■ **The task**
Please count every line of the following material that holds "computer" and give the total alone.

■ **Given information**
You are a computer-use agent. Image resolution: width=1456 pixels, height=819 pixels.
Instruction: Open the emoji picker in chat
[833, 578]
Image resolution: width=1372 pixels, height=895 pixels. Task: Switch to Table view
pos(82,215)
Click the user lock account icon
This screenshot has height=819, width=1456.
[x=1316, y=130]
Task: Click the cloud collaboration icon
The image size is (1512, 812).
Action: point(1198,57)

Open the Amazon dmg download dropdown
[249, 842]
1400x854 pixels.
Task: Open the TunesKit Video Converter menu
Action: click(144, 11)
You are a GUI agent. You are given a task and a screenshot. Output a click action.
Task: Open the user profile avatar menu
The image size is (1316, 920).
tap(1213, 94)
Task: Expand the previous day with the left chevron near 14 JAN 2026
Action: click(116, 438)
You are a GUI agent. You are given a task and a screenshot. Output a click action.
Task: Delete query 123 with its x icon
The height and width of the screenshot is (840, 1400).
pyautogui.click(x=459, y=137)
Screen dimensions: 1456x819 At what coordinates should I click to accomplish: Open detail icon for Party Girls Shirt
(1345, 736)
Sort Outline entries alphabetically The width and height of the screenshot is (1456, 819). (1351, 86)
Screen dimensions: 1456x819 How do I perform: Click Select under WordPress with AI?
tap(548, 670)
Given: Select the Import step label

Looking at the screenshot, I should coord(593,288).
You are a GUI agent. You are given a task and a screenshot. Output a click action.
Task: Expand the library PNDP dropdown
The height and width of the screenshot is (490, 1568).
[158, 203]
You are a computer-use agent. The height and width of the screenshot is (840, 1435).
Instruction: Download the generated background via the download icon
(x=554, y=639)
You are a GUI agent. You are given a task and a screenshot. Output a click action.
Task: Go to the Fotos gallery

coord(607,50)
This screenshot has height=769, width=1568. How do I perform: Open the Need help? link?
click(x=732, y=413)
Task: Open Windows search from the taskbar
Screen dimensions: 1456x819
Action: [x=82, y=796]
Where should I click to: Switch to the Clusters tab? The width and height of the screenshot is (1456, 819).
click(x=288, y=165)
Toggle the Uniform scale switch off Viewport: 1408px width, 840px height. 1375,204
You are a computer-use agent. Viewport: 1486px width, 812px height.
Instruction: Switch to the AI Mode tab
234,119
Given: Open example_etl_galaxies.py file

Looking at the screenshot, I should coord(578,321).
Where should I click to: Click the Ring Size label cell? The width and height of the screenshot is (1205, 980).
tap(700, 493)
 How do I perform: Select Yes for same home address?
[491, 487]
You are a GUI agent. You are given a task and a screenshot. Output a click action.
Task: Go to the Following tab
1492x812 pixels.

■ **Exercise result**
3